Perrin waved again and gave her a look that said, Trust me. He promised he would be home for dinner tomorrow, and that she didn’t need to come check up on him again.
She felt a little guilty about seeing him this morning, but her relief that he was fine outweighed the guilt. She knew he wouldn’t have been able to stay within his confinement. The smell of action would be too strong, and he’d violate any decree to do what he thought was right.
But before Mahrree and the children left, Perrin pulled her aside to the empty command tent.
“To be honest, I’m a bit concerned about how all of this may be interpreted. Although we were successful, once word of this reaches Idumea—well, Mahrree, how would you feel being married to a forty-four-year-old lieutenant?”
She gripped his muscled bicep. “You still feel the same to me.”
He’d startled her by stealing a quick kiss and whispering, “I love you,” before he escorted her to the wagon.

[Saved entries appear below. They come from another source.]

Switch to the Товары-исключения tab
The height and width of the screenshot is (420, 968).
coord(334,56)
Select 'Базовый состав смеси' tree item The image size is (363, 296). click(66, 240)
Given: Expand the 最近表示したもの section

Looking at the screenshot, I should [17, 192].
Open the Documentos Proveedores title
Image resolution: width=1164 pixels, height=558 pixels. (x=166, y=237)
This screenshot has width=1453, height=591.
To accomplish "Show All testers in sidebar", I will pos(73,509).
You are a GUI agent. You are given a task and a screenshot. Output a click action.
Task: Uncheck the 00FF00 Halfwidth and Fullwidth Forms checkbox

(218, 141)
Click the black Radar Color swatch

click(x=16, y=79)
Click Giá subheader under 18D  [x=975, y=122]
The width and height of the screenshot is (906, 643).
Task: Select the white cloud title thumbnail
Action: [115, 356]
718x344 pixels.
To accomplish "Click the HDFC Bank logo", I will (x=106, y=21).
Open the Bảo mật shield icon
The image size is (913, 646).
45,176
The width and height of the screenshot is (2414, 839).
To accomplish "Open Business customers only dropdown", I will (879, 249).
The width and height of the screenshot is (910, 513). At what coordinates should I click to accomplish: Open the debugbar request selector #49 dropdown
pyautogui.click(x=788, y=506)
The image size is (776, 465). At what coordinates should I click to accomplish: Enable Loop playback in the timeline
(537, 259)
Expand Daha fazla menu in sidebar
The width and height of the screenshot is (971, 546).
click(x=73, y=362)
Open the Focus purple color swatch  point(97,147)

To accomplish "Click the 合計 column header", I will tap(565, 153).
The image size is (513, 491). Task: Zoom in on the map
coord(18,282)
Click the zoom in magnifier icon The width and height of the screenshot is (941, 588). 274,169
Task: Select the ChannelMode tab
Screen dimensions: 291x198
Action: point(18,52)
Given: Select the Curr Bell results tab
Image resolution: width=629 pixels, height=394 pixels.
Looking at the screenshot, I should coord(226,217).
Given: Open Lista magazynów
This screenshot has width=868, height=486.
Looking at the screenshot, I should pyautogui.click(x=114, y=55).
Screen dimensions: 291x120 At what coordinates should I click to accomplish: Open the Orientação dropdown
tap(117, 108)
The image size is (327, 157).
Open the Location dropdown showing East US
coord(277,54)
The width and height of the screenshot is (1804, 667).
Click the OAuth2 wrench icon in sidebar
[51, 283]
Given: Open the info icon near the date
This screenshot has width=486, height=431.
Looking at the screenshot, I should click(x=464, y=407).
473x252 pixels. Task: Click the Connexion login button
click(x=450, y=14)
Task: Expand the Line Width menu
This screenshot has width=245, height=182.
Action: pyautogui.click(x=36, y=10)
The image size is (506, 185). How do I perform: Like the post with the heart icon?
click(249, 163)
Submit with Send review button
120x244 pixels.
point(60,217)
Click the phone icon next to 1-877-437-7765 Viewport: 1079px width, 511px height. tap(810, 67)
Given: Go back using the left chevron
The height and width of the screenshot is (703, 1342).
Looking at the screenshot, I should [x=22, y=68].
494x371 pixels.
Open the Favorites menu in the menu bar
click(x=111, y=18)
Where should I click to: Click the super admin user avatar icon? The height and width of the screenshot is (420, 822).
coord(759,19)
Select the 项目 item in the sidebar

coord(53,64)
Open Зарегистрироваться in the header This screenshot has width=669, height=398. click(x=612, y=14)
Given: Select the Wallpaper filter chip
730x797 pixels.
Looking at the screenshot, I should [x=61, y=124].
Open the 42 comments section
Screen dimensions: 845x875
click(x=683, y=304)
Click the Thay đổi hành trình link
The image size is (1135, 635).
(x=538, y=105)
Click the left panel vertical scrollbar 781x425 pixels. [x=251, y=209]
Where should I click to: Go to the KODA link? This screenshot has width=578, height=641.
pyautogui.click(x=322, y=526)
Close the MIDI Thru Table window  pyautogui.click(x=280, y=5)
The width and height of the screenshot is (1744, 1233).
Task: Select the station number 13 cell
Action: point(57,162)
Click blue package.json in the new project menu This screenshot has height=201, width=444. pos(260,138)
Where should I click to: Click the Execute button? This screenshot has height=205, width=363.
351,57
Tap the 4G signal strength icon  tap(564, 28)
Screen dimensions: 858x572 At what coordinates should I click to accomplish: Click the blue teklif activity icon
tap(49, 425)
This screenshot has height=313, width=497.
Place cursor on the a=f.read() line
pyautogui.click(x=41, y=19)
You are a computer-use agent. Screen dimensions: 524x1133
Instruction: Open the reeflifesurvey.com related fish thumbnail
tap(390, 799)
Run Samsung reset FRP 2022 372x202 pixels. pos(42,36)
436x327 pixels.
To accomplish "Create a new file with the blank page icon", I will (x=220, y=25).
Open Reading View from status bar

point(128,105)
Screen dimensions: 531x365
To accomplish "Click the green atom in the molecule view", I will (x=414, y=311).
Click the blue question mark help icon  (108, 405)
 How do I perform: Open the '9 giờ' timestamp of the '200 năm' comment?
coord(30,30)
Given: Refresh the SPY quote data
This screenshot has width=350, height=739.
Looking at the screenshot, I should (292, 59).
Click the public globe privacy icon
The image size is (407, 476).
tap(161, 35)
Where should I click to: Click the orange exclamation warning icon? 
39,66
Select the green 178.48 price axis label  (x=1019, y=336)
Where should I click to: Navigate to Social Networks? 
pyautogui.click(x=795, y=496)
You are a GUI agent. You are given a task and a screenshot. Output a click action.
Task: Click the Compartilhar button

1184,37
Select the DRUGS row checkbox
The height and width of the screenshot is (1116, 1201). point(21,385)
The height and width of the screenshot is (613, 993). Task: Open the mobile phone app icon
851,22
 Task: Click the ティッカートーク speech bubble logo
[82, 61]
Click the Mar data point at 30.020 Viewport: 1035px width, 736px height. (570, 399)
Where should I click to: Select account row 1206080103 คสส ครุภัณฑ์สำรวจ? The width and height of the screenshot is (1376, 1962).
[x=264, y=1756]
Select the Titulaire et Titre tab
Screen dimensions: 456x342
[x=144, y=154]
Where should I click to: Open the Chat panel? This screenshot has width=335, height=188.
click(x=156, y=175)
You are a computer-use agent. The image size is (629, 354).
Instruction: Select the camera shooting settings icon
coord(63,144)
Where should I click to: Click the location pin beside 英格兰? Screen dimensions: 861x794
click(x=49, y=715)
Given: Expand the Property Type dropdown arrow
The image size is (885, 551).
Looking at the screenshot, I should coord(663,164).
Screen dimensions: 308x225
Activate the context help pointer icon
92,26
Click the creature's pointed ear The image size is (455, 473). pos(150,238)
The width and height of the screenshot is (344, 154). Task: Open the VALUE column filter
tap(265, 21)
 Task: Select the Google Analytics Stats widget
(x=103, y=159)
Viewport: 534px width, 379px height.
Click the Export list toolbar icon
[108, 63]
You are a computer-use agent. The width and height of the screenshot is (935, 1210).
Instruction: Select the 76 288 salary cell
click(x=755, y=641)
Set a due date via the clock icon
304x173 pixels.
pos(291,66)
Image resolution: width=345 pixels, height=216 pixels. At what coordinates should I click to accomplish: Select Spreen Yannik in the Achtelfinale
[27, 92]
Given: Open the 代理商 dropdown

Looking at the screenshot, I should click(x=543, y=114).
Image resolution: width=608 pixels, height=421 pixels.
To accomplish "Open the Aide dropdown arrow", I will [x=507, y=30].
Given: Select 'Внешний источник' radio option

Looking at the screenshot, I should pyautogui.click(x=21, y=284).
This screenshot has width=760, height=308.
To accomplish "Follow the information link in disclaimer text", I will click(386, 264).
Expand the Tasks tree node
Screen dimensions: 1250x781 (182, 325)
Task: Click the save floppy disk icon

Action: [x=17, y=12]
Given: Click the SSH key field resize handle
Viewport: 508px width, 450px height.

She glanced down behind her at the three wounded soldiers resting in the bed of the wagon. The most seriously injured had been sent back hours ago. These three had mostly superficial wounds, but they couldn’t walk or ride well. Perrin insisted on sending his family home with this last wagon of injured. He didn’t want them going home with the dead, and he received no argument about that from his wife.
Peto sat in the wagon bed chatting with a corporal who had a wounded leg. The soldier used to live in Idumea and had watched the champion kickball team. The young men talked about plays and strategies and people Mahrree didn’t know, but it didn’t matter. Peto was happy.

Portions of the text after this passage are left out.